§ GIVEN REQUEST: State how many lines of the data below contain the string "user", treating uppercase and lowercase letters as different. Give only the number.

[Collection entries]
....

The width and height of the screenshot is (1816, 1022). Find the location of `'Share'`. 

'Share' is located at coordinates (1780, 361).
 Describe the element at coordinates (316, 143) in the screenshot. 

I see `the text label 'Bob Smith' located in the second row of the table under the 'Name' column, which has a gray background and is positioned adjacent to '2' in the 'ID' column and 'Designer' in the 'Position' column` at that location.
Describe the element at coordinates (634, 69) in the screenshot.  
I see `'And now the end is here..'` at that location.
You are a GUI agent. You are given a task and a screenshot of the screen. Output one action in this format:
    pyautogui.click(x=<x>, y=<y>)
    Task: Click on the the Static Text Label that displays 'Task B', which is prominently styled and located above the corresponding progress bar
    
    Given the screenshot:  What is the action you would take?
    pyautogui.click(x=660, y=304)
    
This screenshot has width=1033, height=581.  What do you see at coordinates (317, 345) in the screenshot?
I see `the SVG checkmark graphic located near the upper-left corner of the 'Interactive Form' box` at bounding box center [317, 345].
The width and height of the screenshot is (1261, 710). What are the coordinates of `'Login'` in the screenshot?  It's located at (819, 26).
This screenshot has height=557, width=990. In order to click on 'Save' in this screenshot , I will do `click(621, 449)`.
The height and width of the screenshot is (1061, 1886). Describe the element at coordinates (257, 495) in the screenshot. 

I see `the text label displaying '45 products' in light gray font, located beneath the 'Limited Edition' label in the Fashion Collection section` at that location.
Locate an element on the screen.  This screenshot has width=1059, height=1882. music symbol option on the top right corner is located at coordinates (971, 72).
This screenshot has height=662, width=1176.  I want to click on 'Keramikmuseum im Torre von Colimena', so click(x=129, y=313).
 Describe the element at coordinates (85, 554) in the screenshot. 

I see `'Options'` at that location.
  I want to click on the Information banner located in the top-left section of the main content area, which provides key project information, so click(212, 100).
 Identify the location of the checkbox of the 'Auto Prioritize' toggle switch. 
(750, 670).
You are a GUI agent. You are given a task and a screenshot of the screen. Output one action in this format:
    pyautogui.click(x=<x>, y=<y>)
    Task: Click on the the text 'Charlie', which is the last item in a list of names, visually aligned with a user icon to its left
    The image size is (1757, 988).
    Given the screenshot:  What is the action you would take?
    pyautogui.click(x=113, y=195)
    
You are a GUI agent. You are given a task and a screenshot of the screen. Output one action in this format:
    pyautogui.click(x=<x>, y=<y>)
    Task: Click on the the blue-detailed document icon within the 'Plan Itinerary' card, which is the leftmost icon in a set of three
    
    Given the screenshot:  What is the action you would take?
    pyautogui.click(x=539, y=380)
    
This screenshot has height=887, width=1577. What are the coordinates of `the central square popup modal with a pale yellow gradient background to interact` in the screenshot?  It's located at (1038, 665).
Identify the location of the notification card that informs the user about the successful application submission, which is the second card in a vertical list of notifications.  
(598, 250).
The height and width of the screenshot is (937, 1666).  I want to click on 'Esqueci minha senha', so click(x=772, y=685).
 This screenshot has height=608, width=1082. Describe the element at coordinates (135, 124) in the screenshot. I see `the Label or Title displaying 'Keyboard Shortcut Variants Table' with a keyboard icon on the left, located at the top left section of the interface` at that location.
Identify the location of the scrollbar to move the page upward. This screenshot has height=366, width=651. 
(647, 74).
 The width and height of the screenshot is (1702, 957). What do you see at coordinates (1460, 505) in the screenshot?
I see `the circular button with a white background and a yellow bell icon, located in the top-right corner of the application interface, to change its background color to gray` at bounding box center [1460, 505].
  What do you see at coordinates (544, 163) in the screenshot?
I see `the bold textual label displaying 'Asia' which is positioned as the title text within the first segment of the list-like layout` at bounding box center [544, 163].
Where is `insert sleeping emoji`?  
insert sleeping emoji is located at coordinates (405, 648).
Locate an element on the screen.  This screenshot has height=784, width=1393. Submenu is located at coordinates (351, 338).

....

§ WRITTEN SOLUTION: 2